> TASK GOAL
Nothing in the entries may be dropped: restate them word for word.
+++++
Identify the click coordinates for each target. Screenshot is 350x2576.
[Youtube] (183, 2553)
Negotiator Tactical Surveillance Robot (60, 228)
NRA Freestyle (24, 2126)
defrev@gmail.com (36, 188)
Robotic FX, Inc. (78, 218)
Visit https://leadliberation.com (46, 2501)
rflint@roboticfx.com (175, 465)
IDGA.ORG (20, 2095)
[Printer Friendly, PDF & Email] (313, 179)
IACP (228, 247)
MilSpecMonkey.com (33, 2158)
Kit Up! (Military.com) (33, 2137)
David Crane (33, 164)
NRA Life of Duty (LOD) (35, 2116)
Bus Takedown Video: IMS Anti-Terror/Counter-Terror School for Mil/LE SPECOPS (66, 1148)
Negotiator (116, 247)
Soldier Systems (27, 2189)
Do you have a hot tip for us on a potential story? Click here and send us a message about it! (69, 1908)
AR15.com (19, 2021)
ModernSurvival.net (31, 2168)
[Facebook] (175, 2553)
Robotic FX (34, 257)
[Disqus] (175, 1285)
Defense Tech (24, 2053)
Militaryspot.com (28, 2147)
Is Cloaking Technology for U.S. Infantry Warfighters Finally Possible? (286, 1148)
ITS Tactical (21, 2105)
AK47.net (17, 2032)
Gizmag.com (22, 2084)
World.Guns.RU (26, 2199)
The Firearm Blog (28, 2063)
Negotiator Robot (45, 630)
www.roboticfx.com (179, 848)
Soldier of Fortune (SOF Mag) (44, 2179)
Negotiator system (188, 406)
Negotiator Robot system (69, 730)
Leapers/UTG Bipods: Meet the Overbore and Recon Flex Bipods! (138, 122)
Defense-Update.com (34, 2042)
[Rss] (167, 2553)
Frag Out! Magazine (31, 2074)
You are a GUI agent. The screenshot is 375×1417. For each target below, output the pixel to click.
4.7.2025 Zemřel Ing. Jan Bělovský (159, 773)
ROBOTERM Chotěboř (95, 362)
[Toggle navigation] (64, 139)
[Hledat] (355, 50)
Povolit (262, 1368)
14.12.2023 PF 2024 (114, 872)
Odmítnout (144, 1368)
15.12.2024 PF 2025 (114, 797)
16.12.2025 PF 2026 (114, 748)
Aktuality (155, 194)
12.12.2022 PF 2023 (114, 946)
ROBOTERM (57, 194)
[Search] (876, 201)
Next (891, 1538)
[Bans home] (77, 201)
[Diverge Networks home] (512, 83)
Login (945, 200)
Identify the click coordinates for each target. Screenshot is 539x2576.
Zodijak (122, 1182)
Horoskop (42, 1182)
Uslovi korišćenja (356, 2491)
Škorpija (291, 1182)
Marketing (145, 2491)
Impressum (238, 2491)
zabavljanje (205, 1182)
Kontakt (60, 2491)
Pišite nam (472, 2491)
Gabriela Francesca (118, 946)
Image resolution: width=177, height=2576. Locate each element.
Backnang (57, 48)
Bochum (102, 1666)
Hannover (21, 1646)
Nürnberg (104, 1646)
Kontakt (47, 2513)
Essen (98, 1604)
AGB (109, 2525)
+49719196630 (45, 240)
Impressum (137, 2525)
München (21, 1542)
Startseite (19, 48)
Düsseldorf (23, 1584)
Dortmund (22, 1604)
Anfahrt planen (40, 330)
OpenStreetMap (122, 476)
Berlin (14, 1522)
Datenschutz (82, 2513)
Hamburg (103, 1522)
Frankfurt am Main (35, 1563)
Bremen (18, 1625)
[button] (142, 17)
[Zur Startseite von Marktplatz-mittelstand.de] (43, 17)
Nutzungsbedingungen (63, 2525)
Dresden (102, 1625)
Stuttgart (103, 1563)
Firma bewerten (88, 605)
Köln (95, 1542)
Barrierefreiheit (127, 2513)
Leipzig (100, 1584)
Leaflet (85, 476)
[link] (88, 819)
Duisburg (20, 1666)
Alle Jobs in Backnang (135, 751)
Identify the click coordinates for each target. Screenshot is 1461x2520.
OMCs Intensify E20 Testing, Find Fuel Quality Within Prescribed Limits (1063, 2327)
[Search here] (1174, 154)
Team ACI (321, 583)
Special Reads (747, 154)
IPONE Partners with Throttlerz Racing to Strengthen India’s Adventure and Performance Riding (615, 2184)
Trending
+++++
> OUTPUT FOR THIS TASK
Identify the click coordinates for each target. Screenshot is 350x2576.
[Youtube] (183, 2553)
Negotiator Tactical Surveillance Robot (60, 228)
NRA Freestyle (24, 2126)
defrev@gmail.com (36, 188)
Robotic FX, Inc. (78, 218)
Visit https://leadliberation.com (46, 2501)
rflint@roboticfx.com (175, 465)
IDGA.ORG (20, 2095)
[Printer Friendly, PDF & Email] (313, 179)
IACP (228, 247)
MilSpecMonkey.com (33, 2158)
Kit Up! (Military.com) (33, 2137)
David Crane (33, 164)
NRA Life of Duty (LOD) (35, 2116)
Bus Takedown Video: IMS Anti-Terror/Counter-Terror School for Mil/LE SPECOPS (66, 1148)
Negotiator (116, 247)
Soldier Systems (27, 2189)
Do you have a hot tip for us on a potential story? Click here and send us a message about it! (69, 1908)
AR15.com (19, 2021)
ModernSurvival.net (31, 2168)
[Facebook] (175, 2553)
Robotic FX (34, 257)
[Disqus] (175, 1285)
Defense Tech (24, 2053)
Militaryspot.com (28, 2147)
Is Cloaking Technology for U.S. Infantry Warfighters Finally Possible? (286, 1148)
ITS Tactical (21, 2105)
AK47.net (17, 2032)
Gizmag.com (22, 2084)
World.Guns.RU (26, 2199)
The Firearm Blog (28, 2063)
Negotiator Robot (45, 630)
www.roboticfx.com (179, 848)
Soldier of Fortune (SOF Mag) (44, 2179)
Negotiator system (188, 406)
Negotiator Robot system (69, 730)
Leapers/UTG Bipods: Meet the Overbore and Recon Flex Bipods! (138, 122)
Defense-Update.com (34, 2042)
[Rss] (167, 2553)
Frag Out! Magazine (31, 2074)
You are a GUI agent. The screenshot is 375×1417. For each target below, output the pixel to click.
4.7.2025 Zemřel Ing. Jan Bělovský (159, 773)
ROBOTERM Chotěboř (95, 362)
[Toggle navigation] (64, 139)
[Hledat] (355, 50)
Povolit (262, 1368)
14.12.2023 PF 2024 (114, 872)
Odmítnout (144, 1368)
15.12.2024 PF 2025 (114, 797)
16.12.2025 PF 2026 (114, 748)
Aktuality (155, 194)
12.12.2022 PF 2023 (114, 946)
ROBOTERM (57, 194)
[Search] (876, 201)
Next (891, 1538)
[Bans home] (77, 201)
[Diverge Networks home] (512, 83)
Login (945, 200)
Identify the click coordinates for each target. Screenshot is 539x2576.
Zodijak (122, 1182)
Horoskop (42, 1182)
Uslovi korišćenja (356, 2491)
Škorpija (291, 1182)
Marketing (145, 2491)
Impressum (238, 2491)
zabavljanje (205, 1182)
Kontakt (60, 2491)
Pišite nam (472, 2491)
Gabriela Francesca (118, 946)
Image resolution: width=177, height=2576. Locate each element.
Backnang (57, 48)
Bochum (102, 1666)
Hannover (21, 1646)
Nürnberg (104, 1646)
Kontakt (47, 2513)
Essen (98, 1604)
AGB (109, 2525)
+49719196630 (45, 240)
Impressum (137, 2525)
München (21, 1542)
Startseite (19, 48)
Düsseldorf (23, 1584)
Dortmund (22, 1604)
Anfahrt planen (40, 330)
OpenStreetMap (122, 476)
Berlin (14, 1522)
Datenschutz (82, 2513)
Hamburg (103, 1522)
Frankfurt am Main (35, 1563)
Bremen (18, 1625)
[button] (142, 17)
[Zur Startseite von Marktplatz-mittelstand.de] (43, 17)
Nutzungsbedingungen (63, 2525)
Dresden (102, 1625)
Stuttgart (103, 1563)
Firma bewerten (88, 605)
Köln (95, 1542)
Barrierefreiheit (127, 2513)
Leipzig (100, 1584)
Leaflet (85, 476)
[link] (88, 819)
Duisburg (20, 1666)
Alle Jobs in Backnang (135, 751)
Identify the click coordinates for each target. Screenshot is 1461x2520.
OMCs Intensify E20 Testing, Find Fuel Quality Within Prescribed Limits (1063, 2327)
[Search here] (1174, 154)
Team ACI (321, 583)
Special Reads (747, 154)
IPONE Partners with Throttlerz Racing to Strengthen India’s Adventure and Performance Riding (615, 2184)
Trending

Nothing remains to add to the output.